# Task to carry out
Among the lines below, copy exactly those from the one with "nicolin.interier@gmail.com (406, 2430)" through the one with "REKONŠTRUKČNÝ ŠTART (254, 111)", counting both ends.

────────────────────────────────────────

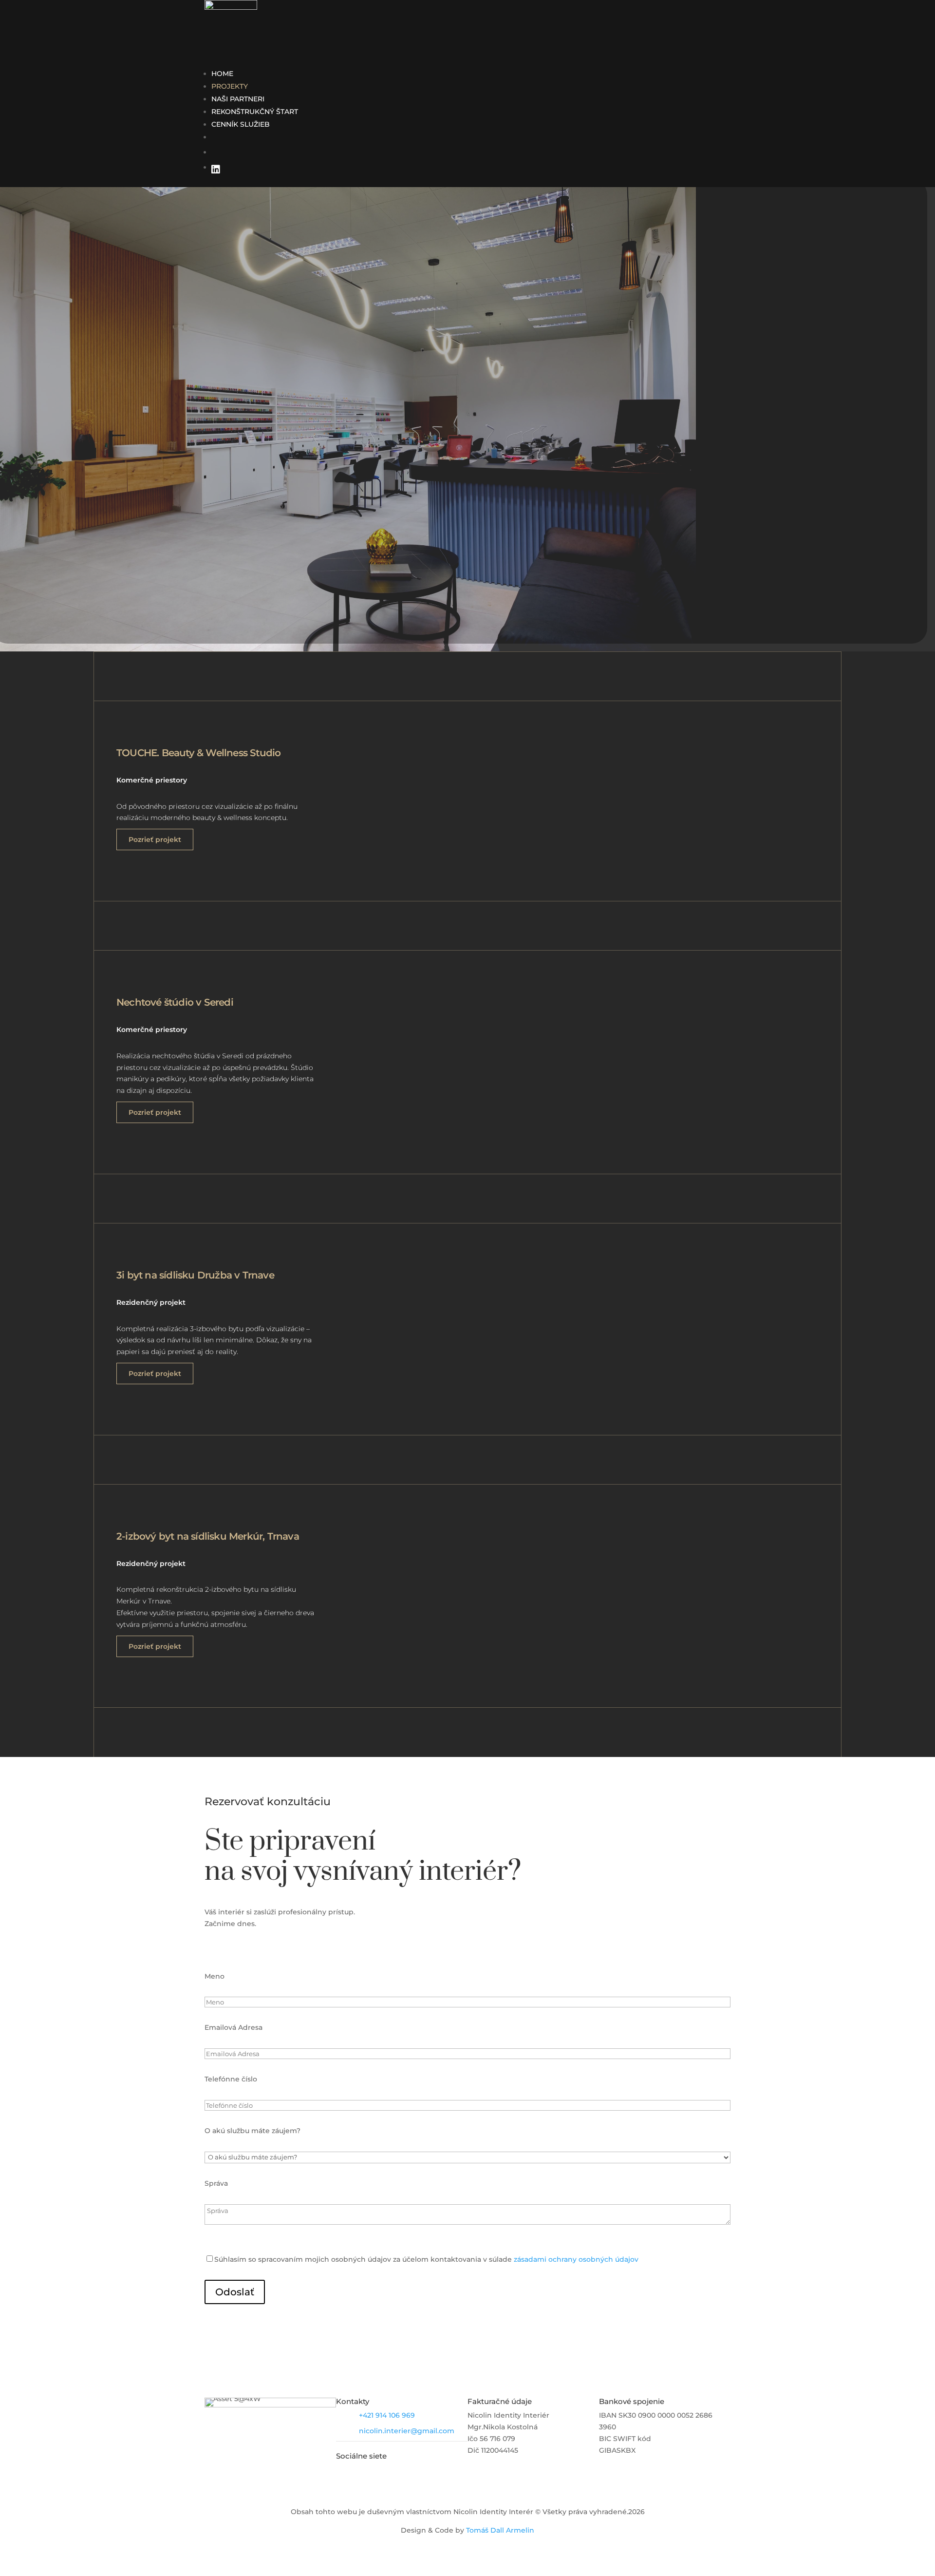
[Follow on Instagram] (385, 2472)
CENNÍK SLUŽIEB (240, 124)
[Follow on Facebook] (344, 2472)
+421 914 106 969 (387, 2415)
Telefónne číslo (231, 2079)
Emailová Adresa (233, 2027)
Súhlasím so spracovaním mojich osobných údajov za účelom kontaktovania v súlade (426, 2259)
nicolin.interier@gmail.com (406, 2430)
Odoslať (234, 2292)
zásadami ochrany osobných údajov (576, 2259)
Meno (214, 1976)
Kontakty (352, 2401)
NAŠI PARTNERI (237, 99)
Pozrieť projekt (155, 839)
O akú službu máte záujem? (252, 2130)
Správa (216, 2183)
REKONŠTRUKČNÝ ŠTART (254, 111)
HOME (222, 73)
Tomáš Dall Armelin (500, 2530)
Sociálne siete (361, 2456)
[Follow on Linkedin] (364, 2472)
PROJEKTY (229, 86)
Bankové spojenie (631, 2401)
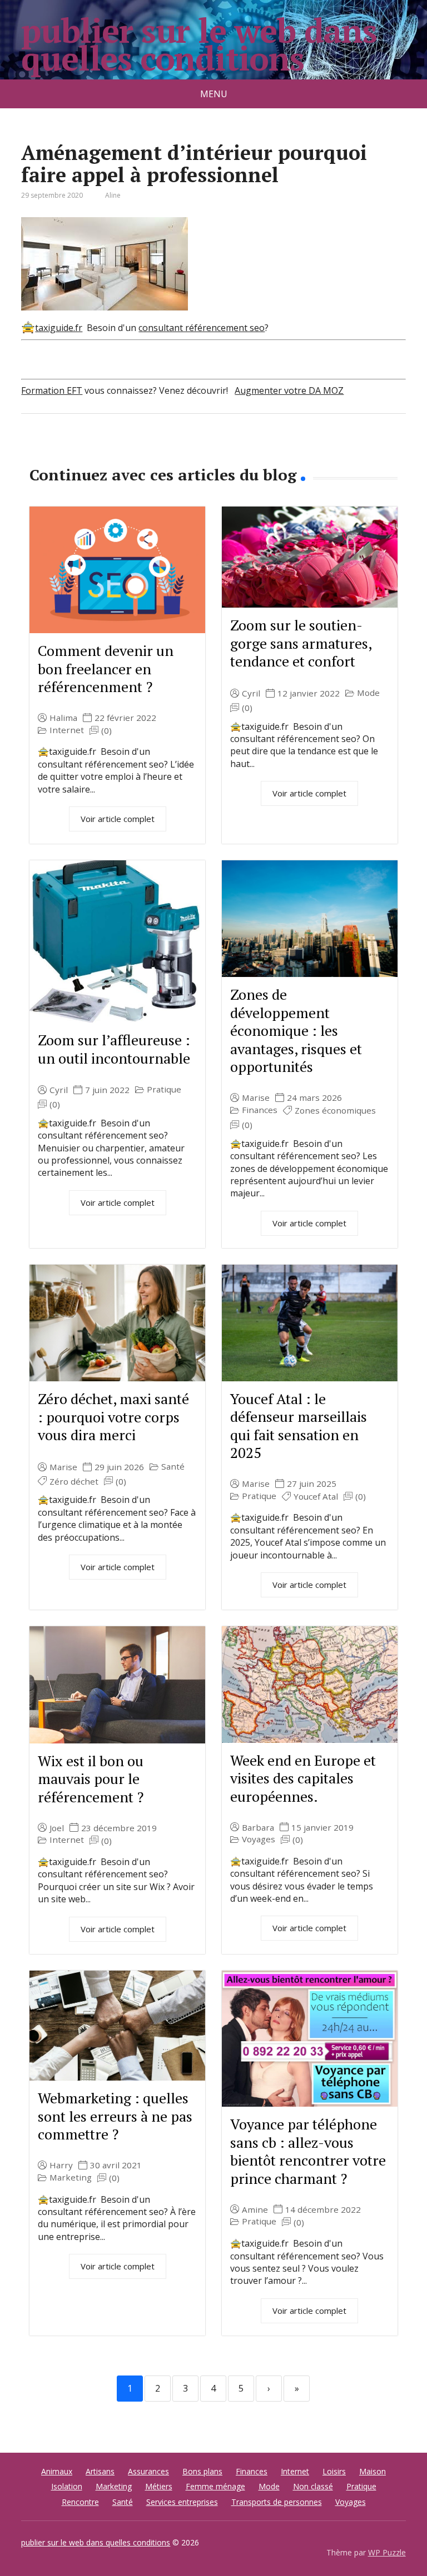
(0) (106, 730)
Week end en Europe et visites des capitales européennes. (303, 1778)
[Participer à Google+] (116, 450)
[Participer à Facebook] (32, 450)
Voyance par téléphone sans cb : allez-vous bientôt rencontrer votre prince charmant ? (308, 2151)
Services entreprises (182, 2502)
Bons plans (202, 2471)
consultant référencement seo (201, 328)
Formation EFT (51, 390)
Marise (256, 1098)
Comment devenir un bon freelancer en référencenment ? (105, 668)
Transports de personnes (276, 2502)
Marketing (70, 2177)
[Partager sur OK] (88, 450)
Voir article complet (118, 818)
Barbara (258, 1827)
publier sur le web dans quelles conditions (198, 44)
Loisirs (334, 2471)
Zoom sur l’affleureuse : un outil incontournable (114, 1049)
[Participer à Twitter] (143, 450)
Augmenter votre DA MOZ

────────────────────────────────────────

# Answer below
nicolin.interier@gmail.com (406, 2430)
Odoslať (234, 2292)
zásadami ochrany osobných údajov (576, 2259)
Meno (214, 1976)
Kontakty (352, 2401)
NAŠI PARTNERI (237, 99)
Pozrieť projekt (155, 839)
O akú službu máte záujem? (252, 2130)
Správa (216, 2183)
REKONŠTRUKČNÝ ŠTART (254, 111)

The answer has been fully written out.